The MIT Global Startup Workshop goes to Turkey.
Massachusetts Institute of Technology (MIT) has long been known for entrepreneurship. This expertise collected over decades is shared in a different place every year. The MIT Global Startup Workshop (GSW) is a student-led initiative that promotes entrepreneurship and fosters the conditions that make it prosper. This year it is themed “Directions for Innovation” and will be held on March 28-30 in Istanbul, Turkey. Over 300 successful professors, next generation entrepreneurs, government officials and supporters of the scene are expected from nearly 30 different countries. Roughly half of the registrations are international and half are local. The GSW is a multicultural event and encourages collaborations between people of different cultures and backgrounds.
During the three days of the workshop there will be keynote speakers, panel discussions, networking sessions, case studies and opportunities to pitch ideas. Topics to be discussed include: greentech, cleantech, bootstrapping, how to get funding and how to manage the transition from founder to CEO.
The MIT GSW started out in 1998 as a spin-off of the MIT 100K business plan contest. It has gained international prestige for itself and each year, countries now compete against each other to host the GSW. The country that shows active mindset and the most commitment and passion and for entrepreneurship wins the race.
The Turkish government is at the bottom of the list when it comes to how much they invest in their startup ecosystem. But the country’sstartup scene is promising and the economy is on the rise. It has potential to be the bridge connecting East and West, thereby bringing different cultures with different skills together, and shedding new light on ideas.
MIT is bringing its expertise to Turkey this year to further innovation in the startup scene and promote collaboration. Even in the US, getting funding as a startup involves much blood, sweat and tears, but in many countries Business Angels and Venture Capitalists are less accessible and no one really knows about the options. The workshop brings private investors and people with bright ideas together to build awareness of the fact that this is a beneficial business model. And startups are taught how to pitch their ideas and reach out to financiers.
This year’s workshop discusses fundamental questions about entrepreneurship in Turkey. About whether the government should get more involved or stay out, about the shift of resources away from the few aristocratic families and whether they might want to join forces with the new educated youth. The GSW cannot answer these questions or repair the entrepreneurial infrastructure, but it can get the players together on one field and start the ball rolling. Putting this kind of focus on the local startup scene is something that sets the GSW apart from other startup workshops.

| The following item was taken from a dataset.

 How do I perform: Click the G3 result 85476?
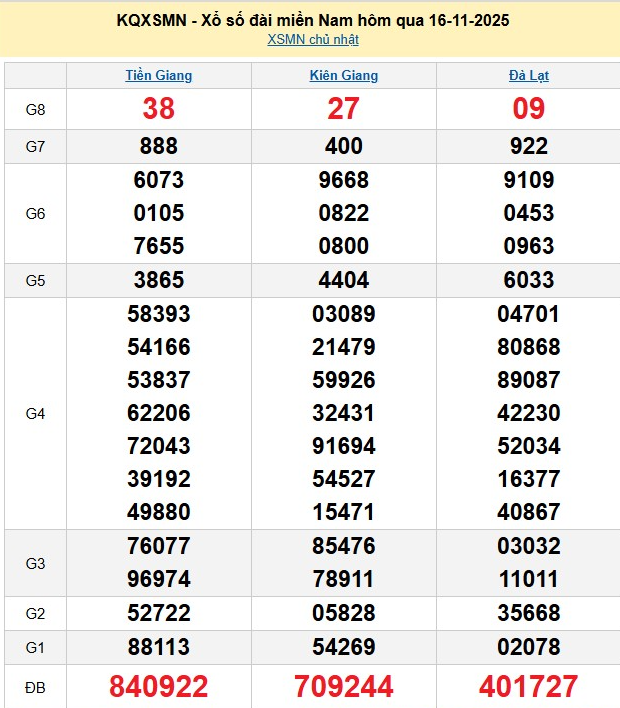[x=344, y=547]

Connecting cultures, regions and backgrounds is what makes it so different. Almost as much time is planned for networking as is planned for the keynote speeches. The networking sessions are held in unusual and stimulating locations, like in a floating restaurant on a Korean river or at a power plant in Iceland. These settings are meant to further collaboration by inspiring the participants, and enabling them to open up and engage. The 15th annual workshop is a significant marker and it will be interesting to see how Turkey’s startup scene will evolve in the coming years.